It always create table and why "tableExists" is always false in HiveWarehouseDataSourceWriter?

rollingdeep commented 5 years ago

My Goal

I want use external table and append data without drop because our hdp3 require us to specify the location of table.

Question

I describe the table. And it shows table structure correctly and exsist in hive.
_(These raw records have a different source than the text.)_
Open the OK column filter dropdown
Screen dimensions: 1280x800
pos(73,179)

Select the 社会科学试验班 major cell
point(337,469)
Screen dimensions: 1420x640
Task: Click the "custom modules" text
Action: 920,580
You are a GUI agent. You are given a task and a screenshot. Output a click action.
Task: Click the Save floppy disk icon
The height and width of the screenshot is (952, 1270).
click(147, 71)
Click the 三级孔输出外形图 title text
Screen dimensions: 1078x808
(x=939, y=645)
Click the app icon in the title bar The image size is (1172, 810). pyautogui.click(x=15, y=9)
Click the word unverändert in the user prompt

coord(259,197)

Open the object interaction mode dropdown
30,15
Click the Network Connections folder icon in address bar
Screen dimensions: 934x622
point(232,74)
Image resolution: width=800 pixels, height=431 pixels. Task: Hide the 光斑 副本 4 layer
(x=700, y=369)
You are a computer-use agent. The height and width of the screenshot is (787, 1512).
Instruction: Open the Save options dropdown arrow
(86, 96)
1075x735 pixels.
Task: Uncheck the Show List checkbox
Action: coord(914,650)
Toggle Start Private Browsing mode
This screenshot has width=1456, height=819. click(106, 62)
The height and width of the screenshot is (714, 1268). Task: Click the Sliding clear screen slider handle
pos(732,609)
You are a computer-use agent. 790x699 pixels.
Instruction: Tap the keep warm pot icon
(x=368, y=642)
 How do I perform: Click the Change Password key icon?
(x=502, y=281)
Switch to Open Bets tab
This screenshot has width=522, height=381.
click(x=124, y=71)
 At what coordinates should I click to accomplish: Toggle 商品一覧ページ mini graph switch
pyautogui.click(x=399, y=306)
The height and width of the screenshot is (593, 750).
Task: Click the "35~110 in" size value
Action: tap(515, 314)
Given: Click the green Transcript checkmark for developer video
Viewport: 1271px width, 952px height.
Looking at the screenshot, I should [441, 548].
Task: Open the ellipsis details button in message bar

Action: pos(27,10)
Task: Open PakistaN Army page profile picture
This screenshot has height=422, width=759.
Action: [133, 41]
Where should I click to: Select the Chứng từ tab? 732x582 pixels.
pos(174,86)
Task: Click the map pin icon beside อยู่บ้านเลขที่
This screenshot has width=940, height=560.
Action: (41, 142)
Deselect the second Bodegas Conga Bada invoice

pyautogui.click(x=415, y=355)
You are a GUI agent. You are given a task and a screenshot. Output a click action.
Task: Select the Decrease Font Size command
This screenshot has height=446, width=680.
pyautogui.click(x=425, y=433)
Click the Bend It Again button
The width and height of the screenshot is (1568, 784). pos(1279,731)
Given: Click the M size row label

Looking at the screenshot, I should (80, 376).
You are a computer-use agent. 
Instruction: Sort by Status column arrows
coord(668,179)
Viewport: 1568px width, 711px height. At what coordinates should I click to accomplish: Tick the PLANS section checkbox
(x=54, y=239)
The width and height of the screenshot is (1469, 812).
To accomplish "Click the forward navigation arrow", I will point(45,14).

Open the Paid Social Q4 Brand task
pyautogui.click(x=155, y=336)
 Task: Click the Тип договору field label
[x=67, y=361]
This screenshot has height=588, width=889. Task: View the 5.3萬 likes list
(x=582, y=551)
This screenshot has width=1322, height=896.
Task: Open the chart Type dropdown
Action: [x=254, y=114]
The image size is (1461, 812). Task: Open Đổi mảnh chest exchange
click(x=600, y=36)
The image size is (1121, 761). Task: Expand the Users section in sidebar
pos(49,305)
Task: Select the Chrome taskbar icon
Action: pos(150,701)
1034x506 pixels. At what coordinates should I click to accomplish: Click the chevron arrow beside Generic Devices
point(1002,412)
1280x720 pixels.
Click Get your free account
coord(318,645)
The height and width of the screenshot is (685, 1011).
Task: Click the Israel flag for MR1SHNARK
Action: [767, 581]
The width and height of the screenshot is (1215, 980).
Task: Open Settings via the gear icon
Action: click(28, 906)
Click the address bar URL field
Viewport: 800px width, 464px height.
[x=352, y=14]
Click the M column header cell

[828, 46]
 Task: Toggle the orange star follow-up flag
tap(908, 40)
But, DefaultJDBCWrapper tried to create new table because "tableExists:false". I'm using hive-warehouse-connector-assembly-1.0.0.3.1.0.0-78.jar which was installed with ambari.

log shows like this:

19/04/18 15:37:03 INFO HiveWarehouseDataSourceWriter: Handling write: database:my_db, table:test_table, savemode: Append, tableExists:false, createTable:true, loadData:true
19/04/18 15:37:04 ERROR DefaultJDBCWrapper$: executeUpdate failed for query: CREATE TABLE test_table(dd string) STORED AS ORC
at shadehive.org.apache.hive.jdbc.HiveStatement.waitForOperationToComplete(HiveStatement.java:401)
    at shadehive.org.apache.hive.jdbc.HiveStatement.execute(HiveStatement.java:266)
    at shadehive.org.apache.hive.jdbc.HivePreparedStatement.execute(HivePreparedStatement.java:101)
    at org.apache.commons.dbcp2.DelegatingPreparedStatement.execute(DelegatingPreparedStatement.java:198)
    at org.apache.commons.dbcp2.DelegatingPreparedStatement.execute(DelegatingPreparedStatement.java:198)
    at com.hortonworks.spark.sql.hive.llap.JDBCWrapper.executeUpdate(HS2JDBCWrapper.scala:257)
    at com.hortonworks.spark.sql.hive.llap.DefaultJDBCWrapper.executeUpdate(HS2JDBCWrapper.scala)
    at com.hortonworks.spark.sql.hive.llap.HiveWarehouseDataSourceWriter.handleWriteWithSaveMode(HiveWarehouseDataSourceWriter.java:164)
    at com.hortonworks.spark.sql.hive.llap.HiveWarehouseDataSourceWriter.commit(HiveWarehouseDataSourceWriter.java:111)
    at org.apache.spark.sql.execution.datasources.v2.WriteToDataSourceV2Exec.doExecute(WriteToDataSourceV2.scala:91)
    at org.apache.spark.sql.execution.SparkPlan$$anonfun$execute$1.apply(SparkPlan.scala:131)
    at org.apache.spark.sql.execution.SparkPlan$$anonfun$execute$1.apply(SparkPlan.scala:127)
    at org.apache.spark.sql.execution.SparkPlan$$anonfun$executeQuery$1.apply(SparkPlan.scala:155)
    at org.apache.spark.rdd.RDDOperationScope$.withScope(RDDOperationScope.scala:151)
    at org.apache.spark.sql.execution.SparkPlan.executeQuery(SparkPlan.scala:152)
    at org.apache.spark.sql.execution.SparkPlan.execute(SparkPlan.scala:127)
    at org.apache.spark.sql.execution.QueryExecution.toRdd$lzycompute(QueryExecution.scala:80)
    at org.apache.spark.sql.execution.QueryExecution.toRdd(QueryExecution.scala:80)
    at org.apache.spark.sql.DataFrameWriter$$anonfun$runCommand$1.apply(DataFrameWriter.scala:656)
    at org.apache.spark.sql.DataFrameWriter$$anonfun$runCommand$1.apply(DataFrameWriter.scala:656)
    at org.apache.spark.sql.execution.SQLExecution$.withNewExecutionId(SQLExecution.scala:77)
    at org.apache.spark.sql.DataFrameWriter.runCommand(DataFrameWriter.scala:656)
    at org.apache.spark.sql.DataFrameWriter.save(DataFrameWriter.scala:256)
    at org.apache.spark.sql.DataFrameWriter.save(DataFrameWriter.scala:225)
    at com.netease.love.feature.TestHdp3$.main(TestHdp3.scala:285)

I think this is a bug.

my source code:

val spark = SparkSession.builder
      .enableHiveSupport()
      .appName(TestHdp3.getClass.getName)
      .getOrCreate()

val hive = HiveWarehouseSession.session(spark).build()
hive.setDatabase("my_db")
hive.session().conf.set("hive.exec.dynamic.partition.mode", "nonstrict")
hive.session().conf.set("hive.exec.dynamic.partition", "true")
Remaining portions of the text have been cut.